**Task details**
Rewrite the passage of the Wal-Mart comments starting at "Why do I use" and ending at "Wal-Mart Store #2615.", replacing "CUSTOMERS" with "SHOPPERS".

**Page**
==*==
It’s just as I have been saying that 55.00 that you use to make your point in fact the total package. That’s.....now follow me here;
HOURLY WAGE + INSURANCE + PENSION + ANNUITY = $55.00 per hour before overtime or bonus.
It doesn’t mean that they get paid $2,080.00 before taxes
And BTW that comes to $108,160.00 not the $92,000.00 that you pulled out of your A$$
I think that one of your heroes RDS said (I’m paraphrasing) Once you are caught in a LIE you lose all credibility.
Try this one on for size......
http://mjperry.blogspot.com/2008/12/middle-class-uaw-how-about-upper-class.html
Big D in
Friday, March 20 at 08:10 PM
Yes! You have to, have worked at WAL-MART Store #2615 in Valdosta, Georgia to OVERSTAND the sick working environment employees must face each and every day--without any real voice.
It is my belief. That every worker at Wal-Mart Stores Inc., should have an equal chance to advance up the ladder on an equal footing, which is not presently being done in many departments according to workers.
Today it was brought to my attention that workers are still being coached, and given a D-Days without merit in order to justify terminations.
Moreover, if you become sick and use your sick time you may not have a job when you return. (Workers name withheld, but available).
Wal-Mart Managers must understand that workers are adults, American Citizens, and should be treated with respect. It is Un-American to treat WORKERS as if they were in China or in some other third world nation.
Moreover as a Retired United States Armed Forces Military Veteran of the Vietnam Era. I received training in people skills, supervisory, leadership and management. And I am very much capable of recognizing a disgraceful working environment when I see one, and Wal-Mart Store #2615 is definitely such an environment.
In addition, workers cannot speak up for themselves because they are fearful of terminations----as so many other outstanding workers.
Why do I use the term workers instead of associates? Because Wal-Mart WORKERS are NOT presently being treated as ASSOCIATES, as defined in Webster’s Dictionary.
Even more sickening is why CUSTOMERS, and former WORKERS continue supporting the ill treatment of American Workers in the State of Georgia in the 21st Century at Wal-Mart Store #2615.
It seems that Wal-Mart Store #2615 and the State of Georgia EMPLOYEES need a union ASAP. And as a person of conscious, my heart grieves when Wal-Mart WORKERS consistently tell me about Wal-Mart’s “OPEN DOOR POLICY.”
This is a door that LOOKS like, TASTE like, FEELS like, SOUNDS like, SMELLS like the real thing, (An OPEN DOOR). But when workers try walking through this open door. They find themselves getting UP, off the floor after running into---invisible Plexiglas. Then out the door they go. How Sad?
But then again who cares? Surely, not Georgia Elected Officials who seem to have sold Georgia Workers down the drain, under Georgia’s unfair “At Will Employment Law.”
==*==
**Given information**
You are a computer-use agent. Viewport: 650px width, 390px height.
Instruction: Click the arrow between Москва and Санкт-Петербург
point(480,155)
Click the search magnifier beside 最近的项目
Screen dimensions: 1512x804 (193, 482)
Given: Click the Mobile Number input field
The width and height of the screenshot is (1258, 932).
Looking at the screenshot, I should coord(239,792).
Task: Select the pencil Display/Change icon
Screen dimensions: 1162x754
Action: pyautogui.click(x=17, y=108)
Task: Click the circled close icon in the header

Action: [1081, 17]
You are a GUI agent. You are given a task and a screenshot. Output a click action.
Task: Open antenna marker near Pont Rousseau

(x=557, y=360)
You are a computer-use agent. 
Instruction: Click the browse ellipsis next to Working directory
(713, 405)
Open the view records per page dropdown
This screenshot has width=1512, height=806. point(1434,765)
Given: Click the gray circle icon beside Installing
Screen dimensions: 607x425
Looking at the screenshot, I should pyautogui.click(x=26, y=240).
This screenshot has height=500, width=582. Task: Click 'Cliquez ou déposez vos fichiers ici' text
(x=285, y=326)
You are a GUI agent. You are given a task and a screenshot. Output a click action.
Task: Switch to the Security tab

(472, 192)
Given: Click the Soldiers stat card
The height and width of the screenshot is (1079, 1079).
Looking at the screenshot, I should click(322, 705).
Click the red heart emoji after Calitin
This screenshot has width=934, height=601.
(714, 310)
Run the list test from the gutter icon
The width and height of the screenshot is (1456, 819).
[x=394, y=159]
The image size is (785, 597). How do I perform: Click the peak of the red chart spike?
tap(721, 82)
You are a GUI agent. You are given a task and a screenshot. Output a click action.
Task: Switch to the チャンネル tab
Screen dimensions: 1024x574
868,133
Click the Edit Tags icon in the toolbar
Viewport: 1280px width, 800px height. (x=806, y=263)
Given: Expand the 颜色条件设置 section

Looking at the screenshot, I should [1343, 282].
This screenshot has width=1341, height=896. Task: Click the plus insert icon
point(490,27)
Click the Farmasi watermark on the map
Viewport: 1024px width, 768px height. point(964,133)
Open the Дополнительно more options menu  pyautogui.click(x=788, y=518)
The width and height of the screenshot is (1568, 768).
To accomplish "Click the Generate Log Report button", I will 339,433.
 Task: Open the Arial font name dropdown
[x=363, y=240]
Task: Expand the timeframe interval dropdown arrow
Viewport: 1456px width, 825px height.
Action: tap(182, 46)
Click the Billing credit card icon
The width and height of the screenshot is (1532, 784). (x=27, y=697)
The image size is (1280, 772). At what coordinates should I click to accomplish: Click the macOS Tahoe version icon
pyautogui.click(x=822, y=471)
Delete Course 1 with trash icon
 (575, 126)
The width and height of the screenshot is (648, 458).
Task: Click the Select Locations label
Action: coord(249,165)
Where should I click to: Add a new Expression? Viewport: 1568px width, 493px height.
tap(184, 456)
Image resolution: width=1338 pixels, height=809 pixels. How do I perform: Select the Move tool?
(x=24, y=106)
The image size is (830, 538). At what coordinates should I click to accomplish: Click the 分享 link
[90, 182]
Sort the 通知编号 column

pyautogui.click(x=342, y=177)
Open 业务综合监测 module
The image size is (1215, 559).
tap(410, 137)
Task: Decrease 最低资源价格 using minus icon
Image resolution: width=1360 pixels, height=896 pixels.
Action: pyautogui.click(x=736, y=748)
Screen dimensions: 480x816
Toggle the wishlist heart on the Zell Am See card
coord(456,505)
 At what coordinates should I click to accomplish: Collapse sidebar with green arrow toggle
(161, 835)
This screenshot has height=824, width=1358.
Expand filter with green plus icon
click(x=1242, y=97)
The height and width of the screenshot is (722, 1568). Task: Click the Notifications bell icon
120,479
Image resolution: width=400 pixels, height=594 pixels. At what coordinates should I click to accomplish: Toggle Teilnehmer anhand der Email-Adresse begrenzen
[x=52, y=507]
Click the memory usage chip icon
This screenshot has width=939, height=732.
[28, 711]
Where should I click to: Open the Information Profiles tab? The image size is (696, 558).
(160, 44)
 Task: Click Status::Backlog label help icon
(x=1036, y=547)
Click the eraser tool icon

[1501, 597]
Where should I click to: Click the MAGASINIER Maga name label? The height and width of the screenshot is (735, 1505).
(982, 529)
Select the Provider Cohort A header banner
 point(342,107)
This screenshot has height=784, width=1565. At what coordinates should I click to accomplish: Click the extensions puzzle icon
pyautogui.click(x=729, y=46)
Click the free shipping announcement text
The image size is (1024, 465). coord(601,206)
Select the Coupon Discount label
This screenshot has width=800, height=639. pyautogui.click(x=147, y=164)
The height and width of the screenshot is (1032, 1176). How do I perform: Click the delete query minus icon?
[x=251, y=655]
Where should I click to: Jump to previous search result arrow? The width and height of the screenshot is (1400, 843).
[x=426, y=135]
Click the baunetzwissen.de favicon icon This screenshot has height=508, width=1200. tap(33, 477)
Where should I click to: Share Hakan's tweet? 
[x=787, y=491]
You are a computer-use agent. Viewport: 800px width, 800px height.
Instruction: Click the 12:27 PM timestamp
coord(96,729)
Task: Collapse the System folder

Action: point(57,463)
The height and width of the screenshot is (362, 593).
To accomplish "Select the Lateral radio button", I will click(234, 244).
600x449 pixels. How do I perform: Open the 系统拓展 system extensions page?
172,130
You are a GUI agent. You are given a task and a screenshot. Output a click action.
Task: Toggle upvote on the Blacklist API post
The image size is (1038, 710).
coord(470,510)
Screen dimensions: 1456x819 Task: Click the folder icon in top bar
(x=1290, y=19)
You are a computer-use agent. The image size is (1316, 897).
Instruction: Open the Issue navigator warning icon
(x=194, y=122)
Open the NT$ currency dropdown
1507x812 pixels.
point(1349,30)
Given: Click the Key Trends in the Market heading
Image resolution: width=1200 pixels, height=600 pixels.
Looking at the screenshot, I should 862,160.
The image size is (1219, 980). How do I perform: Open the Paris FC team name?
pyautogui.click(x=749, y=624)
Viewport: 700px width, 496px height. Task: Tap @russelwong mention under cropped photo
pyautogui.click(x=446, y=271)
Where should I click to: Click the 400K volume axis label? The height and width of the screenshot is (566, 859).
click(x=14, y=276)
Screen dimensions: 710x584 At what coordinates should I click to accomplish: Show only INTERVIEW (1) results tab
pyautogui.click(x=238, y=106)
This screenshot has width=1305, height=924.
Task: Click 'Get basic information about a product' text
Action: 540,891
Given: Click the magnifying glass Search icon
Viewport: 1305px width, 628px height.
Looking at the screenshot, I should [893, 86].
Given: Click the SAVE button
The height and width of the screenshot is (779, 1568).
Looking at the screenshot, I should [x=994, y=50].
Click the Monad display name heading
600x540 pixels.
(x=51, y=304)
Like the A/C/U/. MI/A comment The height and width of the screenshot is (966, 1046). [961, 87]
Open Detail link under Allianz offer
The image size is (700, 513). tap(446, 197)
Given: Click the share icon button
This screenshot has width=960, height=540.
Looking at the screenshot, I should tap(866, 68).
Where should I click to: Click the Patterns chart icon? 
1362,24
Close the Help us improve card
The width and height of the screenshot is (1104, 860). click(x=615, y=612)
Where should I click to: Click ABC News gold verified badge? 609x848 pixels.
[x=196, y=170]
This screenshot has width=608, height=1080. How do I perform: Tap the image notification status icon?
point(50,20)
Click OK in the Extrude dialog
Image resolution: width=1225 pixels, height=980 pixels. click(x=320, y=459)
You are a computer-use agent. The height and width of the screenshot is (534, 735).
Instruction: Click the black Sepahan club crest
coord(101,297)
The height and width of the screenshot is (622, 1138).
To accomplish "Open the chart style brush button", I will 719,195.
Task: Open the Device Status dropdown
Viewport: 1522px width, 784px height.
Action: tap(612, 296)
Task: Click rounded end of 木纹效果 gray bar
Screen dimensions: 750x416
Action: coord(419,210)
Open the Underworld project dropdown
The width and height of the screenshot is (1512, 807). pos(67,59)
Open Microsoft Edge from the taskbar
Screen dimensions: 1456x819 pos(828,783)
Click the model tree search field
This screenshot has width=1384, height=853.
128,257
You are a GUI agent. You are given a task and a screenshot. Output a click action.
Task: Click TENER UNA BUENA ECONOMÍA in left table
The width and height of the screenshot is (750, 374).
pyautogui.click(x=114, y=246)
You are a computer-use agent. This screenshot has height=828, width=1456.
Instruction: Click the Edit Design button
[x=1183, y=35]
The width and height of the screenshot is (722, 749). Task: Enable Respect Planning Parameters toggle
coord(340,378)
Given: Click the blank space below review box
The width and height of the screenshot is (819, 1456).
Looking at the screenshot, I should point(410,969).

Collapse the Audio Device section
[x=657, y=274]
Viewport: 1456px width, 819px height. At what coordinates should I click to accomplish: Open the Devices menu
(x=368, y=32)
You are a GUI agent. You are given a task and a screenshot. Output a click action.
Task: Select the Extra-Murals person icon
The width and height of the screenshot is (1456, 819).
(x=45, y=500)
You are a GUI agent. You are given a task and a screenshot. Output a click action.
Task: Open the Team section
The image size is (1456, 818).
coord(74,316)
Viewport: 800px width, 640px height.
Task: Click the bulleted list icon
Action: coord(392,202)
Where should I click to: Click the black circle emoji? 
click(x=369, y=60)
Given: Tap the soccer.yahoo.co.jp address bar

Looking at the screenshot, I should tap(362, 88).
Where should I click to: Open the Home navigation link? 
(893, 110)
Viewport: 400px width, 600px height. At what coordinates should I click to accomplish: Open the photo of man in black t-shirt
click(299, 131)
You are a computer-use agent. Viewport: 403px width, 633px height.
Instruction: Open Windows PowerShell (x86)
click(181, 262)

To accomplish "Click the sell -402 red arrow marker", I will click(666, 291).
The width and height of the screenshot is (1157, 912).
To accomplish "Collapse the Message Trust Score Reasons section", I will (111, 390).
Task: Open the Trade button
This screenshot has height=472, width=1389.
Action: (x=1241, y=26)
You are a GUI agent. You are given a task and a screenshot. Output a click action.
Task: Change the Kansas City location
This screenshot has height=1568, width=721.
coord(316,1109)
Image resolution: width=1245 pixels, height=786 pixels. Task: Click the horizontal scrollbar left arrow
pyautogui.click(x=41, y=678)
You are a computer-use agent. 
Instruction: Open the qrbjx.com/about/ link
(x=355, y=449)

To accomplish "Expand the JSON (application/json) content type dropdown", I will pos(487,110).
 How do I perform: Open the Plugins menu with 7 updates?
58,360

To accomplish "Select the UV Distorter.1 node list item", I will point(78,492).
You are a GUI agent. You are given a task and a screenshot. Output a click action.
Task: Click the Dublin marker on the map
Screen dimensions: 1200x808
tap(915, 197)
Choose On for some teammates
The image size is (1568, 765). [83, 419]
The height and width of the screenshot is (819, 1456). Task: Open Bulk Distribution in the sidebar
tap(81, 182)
==*==
**Answer to this task**
Why do I use the term workers instead of associates? Because Wal-Mart WORKERS are NOT presently being treated as ASSOCIATES, as defined in Webster’s Dictionary.
Even more sickening is why SHOPPERS, and former WORKERS continue supporting the ill treatment of American Workers in the State of Georgia in the 21st Century at Wal-Mart Store #2615.